This article is concerned with the influences of the pressure work and Hall currents on the motion of a non-Newtonian nanofluid with heat and mass transfer inside a vertical symmetric channel. The fluid conforms to the Bingham–Papanastasiou model. The walls of the channel are assumed to be flexible, movable and sinusoidal. Thermal radiation, heat generation/absorption and chemical reaction are thus considered. Concerning the assumptions of the long wavelength and low Reynolds number, the resulting equations are solved by utilising the homotopy perturbation method (HPM). The succeeding complex computations are clarified for the stream flow, temperature and concentration distributions. A set of graphs is plotted to illustrate the effects of various physical parameters of the problem at hand. It is found that as the Bingham factor is increased, both axial velocity and temperature are also increased. Additionally, it is observed that the stress growth exponent has a dual influence on the axial velocity as well as the size of the trapped bolus. The behaviour of the left wall of the channel is different from that of the right wall. When the pressure work and Hall current coefficients increase, both temperature and pressure gradient decrease. The Brownian motion and thermophoresis parameters have different influence on the nanoparticle concentration distribution. Furthermore, it is shown that the heat transfer coefficient is a decreasing function in both Hall and thermal radiation parameters.

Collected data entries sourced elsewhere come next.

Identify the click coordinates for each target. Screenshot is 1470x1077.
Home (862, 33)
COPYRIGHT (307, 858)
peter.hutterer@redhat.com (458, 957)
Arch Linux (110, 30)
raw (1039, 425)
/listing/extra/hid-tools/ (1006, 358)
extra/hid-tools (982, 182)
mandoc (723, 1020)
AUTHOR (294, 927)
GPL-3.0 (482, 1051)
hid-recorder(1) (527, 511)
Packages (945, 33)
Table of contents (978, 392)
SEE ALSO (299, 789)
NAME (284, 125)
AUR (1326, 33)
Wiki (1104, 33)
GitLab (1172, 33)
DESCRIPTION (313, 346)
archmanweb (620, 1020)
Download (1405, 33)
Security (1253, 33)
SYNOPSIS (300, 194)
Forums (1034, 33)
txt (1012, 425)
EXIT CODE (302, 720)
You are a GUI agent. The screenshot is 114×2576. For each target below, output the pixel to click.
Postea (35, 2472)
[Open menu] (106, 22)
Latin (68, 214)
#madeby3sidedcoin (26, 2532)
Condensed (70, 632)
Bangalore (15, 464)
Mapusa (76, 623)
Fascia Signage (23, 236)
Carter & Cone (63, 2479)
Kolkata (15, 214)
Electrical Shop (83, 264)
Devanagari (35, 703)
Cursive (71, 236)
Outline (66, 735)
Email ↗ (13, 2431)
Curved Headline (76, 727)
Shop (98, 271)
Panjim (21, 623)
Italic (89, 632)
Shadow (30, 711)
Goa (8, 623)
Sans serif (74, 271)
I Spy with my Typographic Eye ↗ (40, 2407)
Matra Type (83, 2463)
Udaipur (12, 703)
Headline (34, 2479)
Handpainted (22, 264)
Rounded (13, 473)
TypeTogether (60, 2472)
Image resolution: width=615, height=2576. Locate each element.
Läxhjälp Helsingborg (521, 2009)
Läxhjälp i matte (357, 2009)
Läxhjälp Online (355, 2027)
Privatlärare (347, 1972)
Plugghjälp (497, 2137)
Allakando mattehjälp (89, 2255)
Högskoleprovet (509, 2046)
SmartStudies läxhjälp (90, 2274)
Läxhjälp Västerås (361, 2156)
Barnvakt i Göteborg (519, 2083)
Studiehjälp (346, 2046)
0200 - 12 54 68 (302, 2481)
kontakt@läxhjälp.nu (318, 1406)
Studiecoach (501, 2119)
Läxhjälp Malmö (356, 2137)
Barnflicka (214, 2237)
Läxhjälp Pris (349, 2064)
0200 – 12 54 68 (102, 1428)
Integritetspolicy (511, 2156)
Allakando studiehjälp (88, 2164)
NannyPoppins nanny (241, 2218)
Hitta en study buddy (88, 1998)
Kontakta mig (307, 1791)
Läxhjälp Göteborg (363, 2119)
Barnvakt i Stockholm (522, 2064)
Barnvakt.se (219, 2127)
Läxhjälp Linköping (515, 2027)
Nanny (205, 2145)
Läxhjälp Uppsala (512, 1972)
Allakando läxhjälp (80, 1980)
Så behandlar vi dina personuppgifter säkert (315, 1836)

本文关注的是压力功和霍尔电流对非牛顿纳米流体在垂直对称通道内传热和传质的运动的影响。流体符合Bingham–Papanastasiou模型。假定通道的壁是柔性的，可移动的和正弦的。因此考虑了热辐射，热产生/吸收和化学反应。关于长波长和低雷诺数的假设，通过利用同伦扰动法（HPM）求解所得方程。阐明了随后的复杂计算，包括料流，温度和浓度分布。绘制了一组图形以说明当前问题的各种物理参数的影响。发现随着宾厄姆因子的增加，轴向速度和温度都增加了。另外，观察到应力增长指数对轴向速度以及所捕获的团块的尺寸具有双重影响。通道左壁的行为与右壁的行为不同。当压力功和霍尔电流系数增加时，温度和压力梯度都会降低。布朗运动和热泳参数对纳米粒子浓度分布有不同的影响。此外，表明在霍尔和热辐射参数中，传热系数都是递减函数。通道左壁的行为与右壁的行为不同。当压力功和霍尔电流系数增加时，温度和压力梯度都会降低。布朗运动和热泳参数对纳米粒子浓度分布有不同的影响。此外，表明在霍尔和热辐射参数中，传热系数都是递减函数。通道左壁的行为与右壁的行为不同。当压力功和霍尔电流系数增加时，温度和压力梯度都会降低。布朗运动和热泳参数对纳米粒子浓度分布有不同的影响。此外，表明在霍尔和热辐射参数中，传热系数都是递减函数。